━━━ Testo

Scuole di cittadinanza

Milano, quelle ore di italiano «via maestra» per diventare cittadini

Lingua, intercultura, coinvolgimento delle famiglie e delle comunità di origine, tanto volontariato di quartiere. Sono queste le parole chiave nella scuola di via Giacosa a Milano, guidata da Francesco Muraro, dove il 66% degli alunni non è italiano

di Alessio Nisi

Milano

I numeri, per iniziare: 1.250 alunni, di cui il 66% non italiano, 61 classi e 120 studenti con disabilità, «molti dei quali non hanno cittadinanza italiana. In Lombardia siamo una delle scuole più complesse», esordisce Francesco Muraro, dirigente scolastico dell’Istituto comprensivo statale Francesco Cappelli di via Giacosa a Milano.

«Complesse? Prima di tutto dal punto di vista organizzativo. La scuola deve orientarsi tenendo conto di questa caratteristica in relazione ai bisogni educativi», coniugando «l’apprendimento della lingua italiana per fare in modo che gli alunni con disabilità che non hanno la cittadinanza italiana possano accedere ai servizi socio-sanitari e che le famiglie possano entrare in relazione con la scuola, sapendosi muovere anche sotto il profilo amministrativo». Un esempio? «Il nostro diario scolastico è scritto in otto lingue».

━━━━━━

**Elenco compiti**
**A)** Sostituisci "alunni" con "allievi" nel passo dell'articolo sulla scuola di via Giacosa che comincia con "Milano, quelle ore" e va avanti fino a "Giacosa a Milano.", e riporta il passo così modificato.
**B)** Nell'articolo sulla scuola di via Giacosa, in quante lingue è scritto il diario scolastico?
**C)** Prosegui l'articolo sulla scuola di via Giacosa a partire dalla sua ultima frase.
Le voci riportate più avanti sono materiale a sé, distinto dall'articolo.

━━━ Voci archiviate

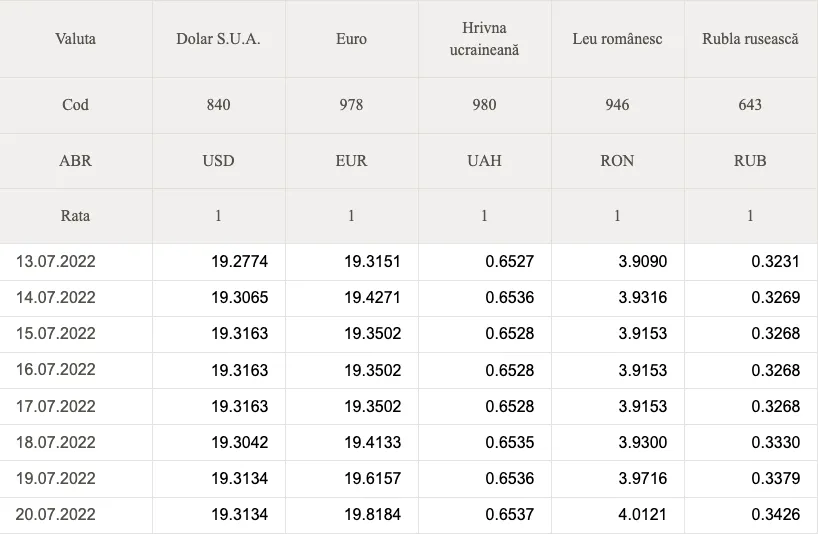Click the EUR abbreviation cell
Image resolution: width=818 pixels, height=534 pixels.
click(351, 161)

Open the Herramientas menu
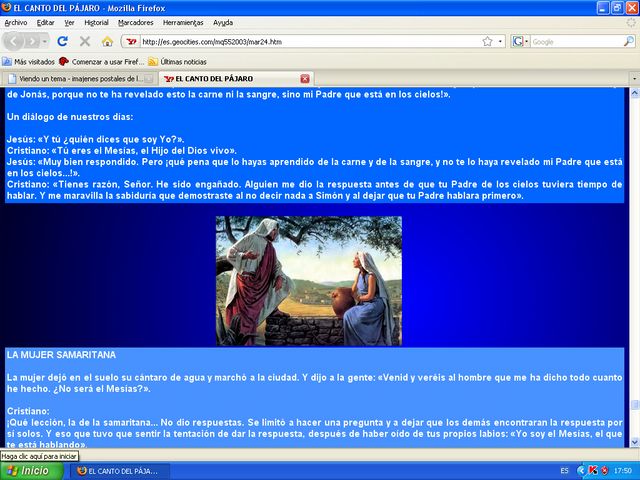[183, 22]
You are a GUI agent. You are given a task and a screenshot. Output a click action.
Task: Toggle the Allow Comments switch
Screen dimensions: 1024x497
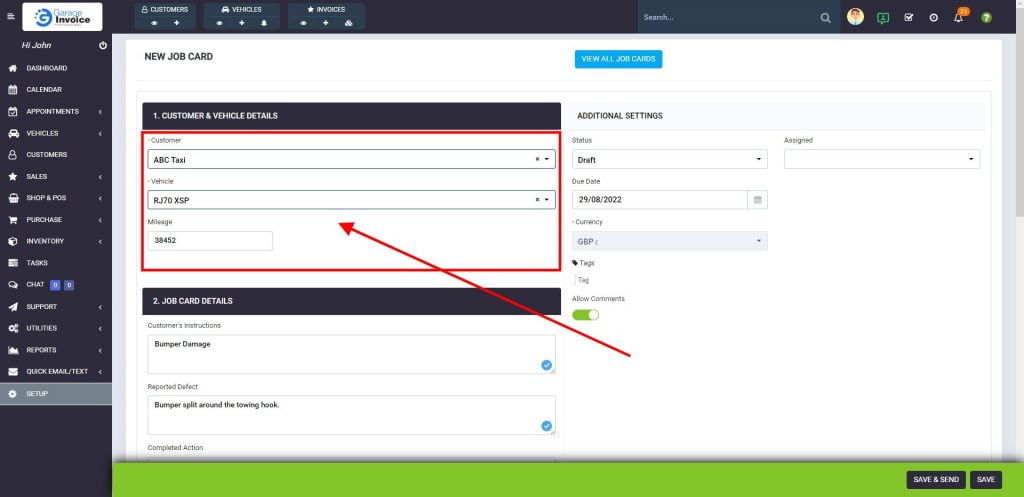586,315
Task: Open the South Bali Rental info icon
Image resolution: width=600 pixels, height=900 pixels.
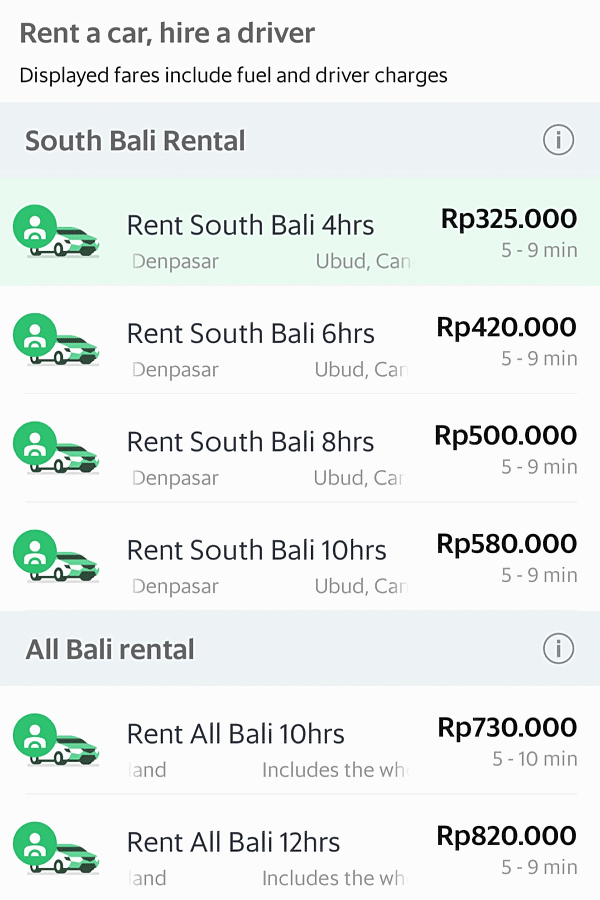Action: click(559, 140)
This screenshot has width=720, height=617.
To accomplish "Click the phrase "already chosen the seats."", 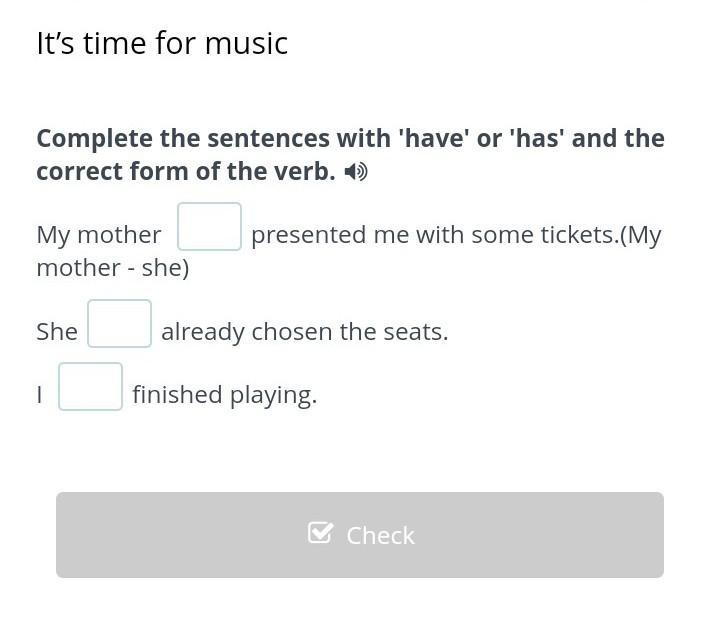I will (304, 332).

━━━━━━
━━━ Voci archiviate

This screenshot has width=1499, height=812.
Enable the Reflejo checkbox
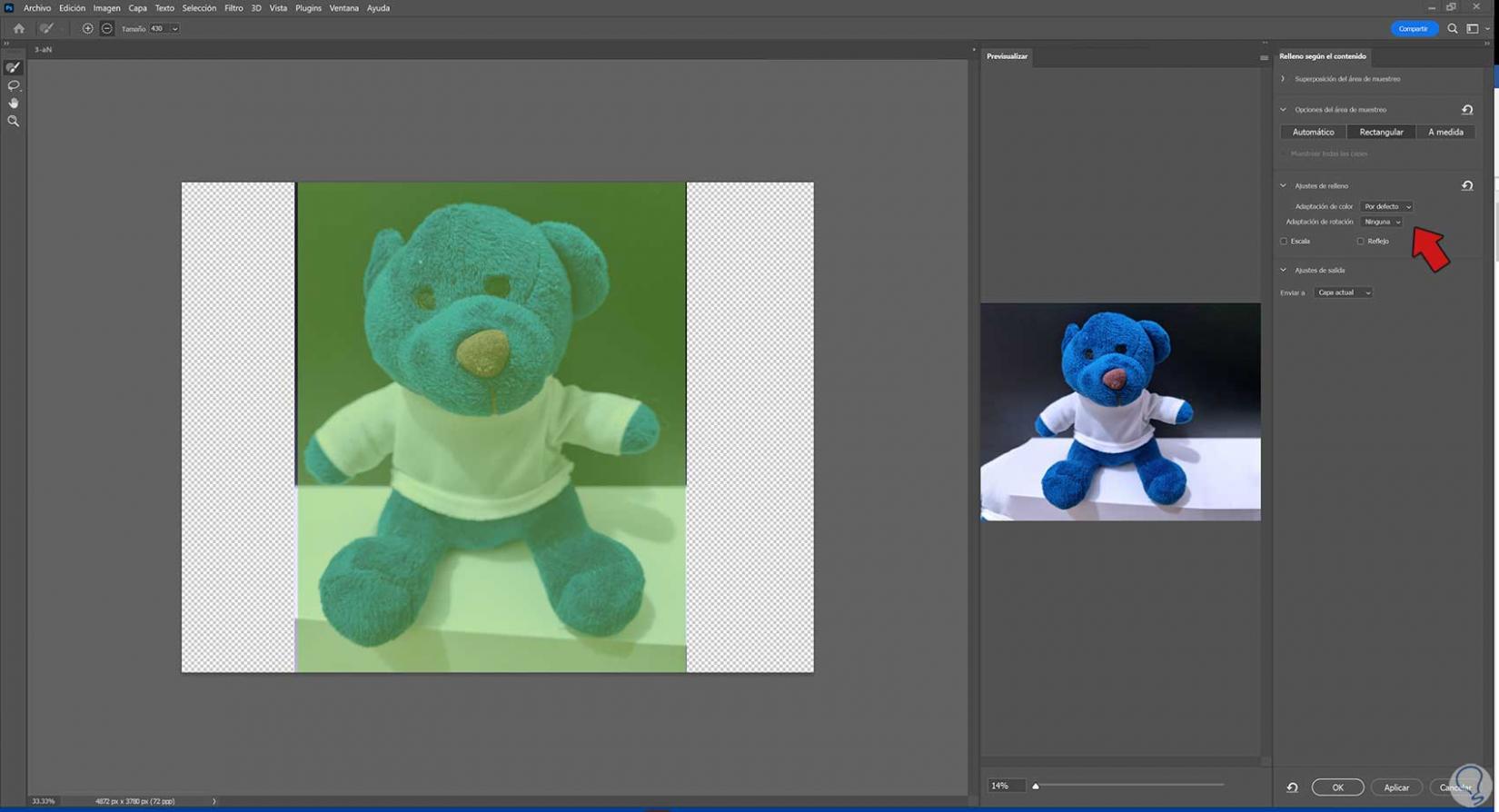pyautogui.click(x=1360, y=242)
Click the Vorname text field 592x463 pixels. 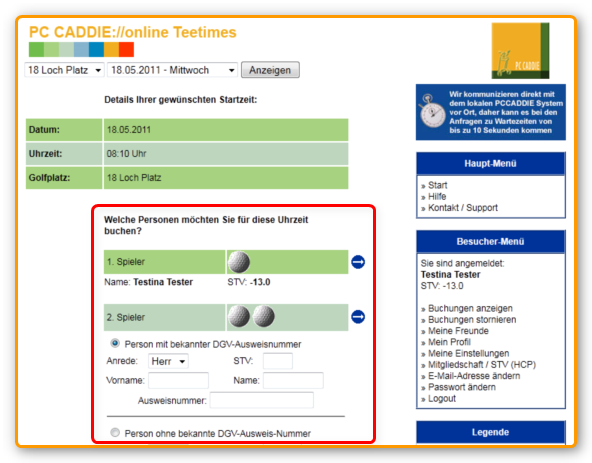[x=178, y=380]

━━━━━━
━━━ Voci archiviate

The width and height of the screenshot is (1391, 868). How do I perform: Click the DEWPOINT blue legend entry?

━━━━━━

**Risposte scritte**
**A)**
Milano, quelle ore di italiano «via maestra» per diventare cittadini

Lingua, intercultura, coinvolgimento delle famiglie e delle comunità di origine, tanto volontariato di quartiere. Sono queste le parole chiave nella scuola di via Giacosa a Milano, guidata da Francesco Muraro, dove il 66% degli allievi non è italiano

di Alessio Nisi

Milano

I numeri, per iniziare: 1.250 allievi, di cui il 66% non italiano, 61 classi e 120 studenti con disabilità, «molti dei quali non hanno cittadinanza italiana. In Lombardia siamo una delle scuole più complesse», esordisce Francesco Muraro, dirigente scolastico dell’Istituto comprensivo statale Francesco Cappelli di via Giacosa a Milano.

**B)** In otto lingue.

**C)**
Oltre alla lingua e all’intercultura lavoriamo affinché che ci sia rispetto tra comunità diverse: una sintonia che si costruisce sulla condivisione di temi convergenti

Francesco Muraro, dirigente scolastico dell’Istituto comprensivo statale Francesco Cappelli

La lingua italiana, per cominciare

Ecco, oltre l’organizzazione, oltre i numeri, l’istituto Cappelli ha messo in campo dei percorsi di cittadinanza, prima dello ius scholae (inteso come effetto giuridico legato ad un provvedimento legislativo, che è ancora un’ipotesi), ma nel pieno rispetto della Costituzione. «Concretamente», spiega Muraro, «ogni anno lavoriamo per mettere a disposizione dei nostri studenti qualche migliaio di ore di insegnamento della lingua italiana come seconda lingua». Un lavoro che la scuola fa «con le associazioni del territorio» per attivare «doposcuola e corsi mirati per i bambini e genitori». Un impegno che Muraro considera un po’ «la via maestra perché inizi il percorso». 

Milano
Francesco Muraro , dirigente scolastico dell’Istituto comprensivo statale Francesco Cappelli


Docenti formati alla interculturalità

E gli insegnanti? In un quadro di questo tipo «abbiamo più docenti formati per un approccio aperto e interculturale, facciamo formazione e abbiamo rapporti con cooperative specializzate in transculturalità, consulenti sulla tema della marginalità», perché migrazione, sottolinea il dirigente scolastico, «vuol dire anche problemi lavorativi, abitativi, anche degrado nelle relazioni, famiglie monoparentali, difficili, dove c’è violenza e alcolismo, famiglie sfrattate». Muraro ha chiaro il ruolo della scuola, un soggetto che «deve attivare i servizi e non supplire».

L’associazionismo aiuta tanto

Determinante, in chiave di supporto all’integrazione sociale, il ruolo del Terzo settore. «L’associazionismo aiuta tanto». Lo fa attraverso il volontariato. «Chi tiene il doposcuola», sottolinea, «non è pagato. Chi fa i corsi di italiano come seconda lingua non è pagato». Ad occuparsene sono «associazioni cui noi uno offriamo uno spazio fisico all’interno della scuola».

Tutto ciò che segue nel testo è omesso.